» **Instructions for the task**:
Please return the lines of the data below, word for word, from the first line through the line containing "The height and width of the screenshot is (815, 1932).".

» **Given records**:

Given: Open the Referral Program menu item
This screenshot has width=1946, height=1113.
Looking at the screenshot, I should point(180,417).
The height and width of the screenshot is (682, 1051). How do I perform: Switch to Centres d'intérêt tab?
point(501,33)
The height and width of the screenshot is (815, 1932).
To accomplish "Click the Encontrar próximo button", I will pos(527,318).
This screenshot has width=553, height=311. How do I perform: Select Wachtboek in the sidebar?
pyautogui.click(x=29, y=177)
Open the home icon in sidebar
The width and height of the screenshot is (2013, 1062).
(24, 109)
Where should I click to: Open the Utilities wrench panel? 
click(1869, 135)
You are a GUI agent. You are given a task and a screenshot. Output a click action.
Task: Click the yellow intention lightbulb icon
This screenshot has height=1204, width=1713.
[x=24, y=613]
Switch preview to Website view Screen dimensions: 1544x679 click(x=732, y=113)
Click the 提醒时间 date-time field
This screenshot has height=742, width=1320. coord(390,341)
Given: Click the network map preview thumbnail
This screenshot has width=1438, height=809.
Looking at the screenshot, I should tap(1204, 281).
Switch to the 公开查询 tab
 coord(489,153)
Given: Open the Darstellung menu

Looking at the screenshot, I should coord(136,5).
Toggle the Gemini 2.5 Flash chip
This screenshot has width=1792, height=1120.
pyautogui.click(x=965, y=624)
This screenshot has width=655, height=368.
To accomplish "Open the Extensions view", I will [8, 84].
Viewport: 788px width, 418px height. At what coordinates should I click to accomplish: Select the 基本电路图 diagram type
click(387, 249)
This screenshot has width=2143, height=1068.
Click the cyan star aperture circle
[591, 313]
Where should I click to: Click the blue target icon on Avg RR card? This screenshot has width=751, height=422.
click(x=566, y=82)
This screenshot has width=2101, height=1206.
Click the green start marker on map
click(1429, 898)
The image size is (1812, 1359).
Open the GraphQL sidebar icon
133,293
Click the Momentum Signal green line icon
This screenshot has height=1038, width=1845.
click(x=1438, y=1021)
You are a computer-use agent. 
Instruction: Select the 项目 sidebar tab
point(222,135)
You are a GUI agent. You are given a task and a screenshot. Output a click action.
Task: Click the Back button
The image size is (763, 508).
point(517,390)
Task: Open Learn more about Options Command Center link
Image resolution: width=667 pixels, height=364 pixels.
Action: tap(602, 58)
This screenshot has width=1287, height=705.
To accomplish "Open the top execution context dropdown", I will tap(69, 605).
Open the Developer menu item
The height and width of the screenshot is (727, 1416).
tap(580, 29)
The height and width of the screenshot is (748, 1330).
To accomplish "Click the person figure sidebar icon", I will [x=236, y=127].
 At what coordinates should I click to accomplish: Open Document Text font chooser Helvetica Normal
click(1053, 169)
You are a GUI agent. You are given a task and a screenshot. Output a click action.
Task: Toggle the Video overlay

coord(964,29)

» **Answer section**:
Given: Open the Referral Program menu item
This screenshot has width=1946, height=1113.
Looking at the screenshot, I should point(180,417).
The height and width of the screenshot is (682, 1051). How do I perform: Switch to Centres d'intérêt tab?
point(501,33)
The height and width of the screenshot is (815, 1932).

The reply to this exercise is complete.